* **ACTIVITY**
Your answer should be the entire listing, printed exactly.

* **PROVIDED MATERIAL**
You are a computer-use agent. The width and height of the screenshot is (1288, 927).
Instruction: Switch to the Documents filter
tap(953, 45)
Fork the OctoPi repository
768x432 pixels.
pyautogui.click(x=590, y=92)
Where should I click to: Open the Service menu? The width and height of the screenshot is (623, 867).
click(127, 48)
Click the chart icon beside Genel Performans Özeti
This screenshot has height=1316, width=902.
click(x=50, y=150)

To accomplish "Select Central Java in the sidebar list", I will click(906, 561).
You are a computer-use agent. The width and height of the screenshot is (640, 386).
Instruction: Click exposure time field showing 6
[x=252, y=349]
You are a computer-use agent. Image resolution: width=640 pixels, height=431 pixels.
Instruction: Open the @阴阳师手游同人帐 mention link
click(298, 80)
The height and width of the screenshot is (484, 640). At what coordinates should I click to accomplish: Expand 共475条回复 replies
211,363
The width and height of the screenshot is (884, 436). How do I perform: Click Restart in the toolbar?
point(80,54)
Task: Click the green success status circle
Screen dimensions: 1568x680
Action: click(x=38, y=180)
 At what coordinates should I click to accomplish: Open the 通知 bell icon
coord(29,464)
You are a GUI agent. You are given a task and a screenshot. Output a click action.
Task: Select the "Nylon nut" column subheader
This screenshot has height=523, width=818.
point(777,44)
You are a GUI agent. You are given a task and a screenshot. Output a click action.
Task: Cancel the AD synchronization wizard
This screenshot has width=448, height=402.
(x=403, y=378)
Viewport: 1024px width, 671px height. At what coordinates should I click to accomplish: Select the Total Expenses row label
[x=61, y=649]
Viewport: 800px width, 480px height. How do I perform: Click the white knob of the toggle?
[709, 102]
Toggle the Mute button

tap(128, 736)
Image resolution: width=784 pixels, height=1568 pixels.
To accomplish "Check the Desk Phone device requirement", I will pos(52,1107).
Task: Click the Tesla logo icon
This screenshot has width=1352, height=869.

* **EXPECTED OUTPUT**
You are a computer-use agent. The width and height of the screenshot is (1288, 927).
Instruction: Switch to the Documents filter
tap(953, 45)
Fork the OctoPi repository
768x432 pixels.
pyautogui.click(x=590, y=92)
Where should I click to: Open the Service menu? The width and height of the screenshot is (623, 867).
click(127, 48)
Click the chart icon beside Genel Performans Özeti
This screenshot has height=1316, width=902.
click(x=50, y=150)

To accomplish "Select Central Java in the sidebar list", I will click(906, 561).
You are a computer-use agent. The width and height of the screenshot is (640, 386).
Instruction: Click exposure time field showing 6
[x=252, y=349]
You are a computer-use agent. Image resolution: width=640 pixels, height=431 pixels.
Instruction: Open the @阴阳师手游同人帐 mention link
click(298, 80)
The height and width of the screenshot is (484, 640). At what coordinates should I click to accomplish: Expand 共475条回复 replies
211,363
The width and height of the screenshot is (884, 436). How do I perform: Click Restart in the toolbar?
point(80,54)
Task: Click the green success status circle
Screen dimensions: 1568x680
Action: click(x=38, y=180)
 At what coordinates should I click to accomplish: Open the 通知 bell icon
coord(29,464)
You are a GUI agent. You are given a task and a screenshot. Output a click action.
Task: Select the "Nylon nut" column subheader
This screenshot has height=523, width=818.
point(777,44)
You are a GUI agent. You are given a task and a screenshot. Output a click action.
Task: Cancel the AD synchronization wizard
This screenshot has width=448, height=402.
(x=403, y=378)
Viewport: 1024px width, 671px height. At what coordinates should I click to accomplish: Select the Total Expenses row label
[x=61, y=649]
Viewport: 800px width, 480px height. How do I perform: Click the white knob of the toggle?
[709, 102]
Toggle the Mute button

tap(128, 736)
Image resolution: width=784 pixels, height=1568 pixels.
To accomplish "Check the Desk Phone device requirement", I will pos(52,1107).
Task: Click the Tesla logo icon
This screenshot has width=1352, height=869.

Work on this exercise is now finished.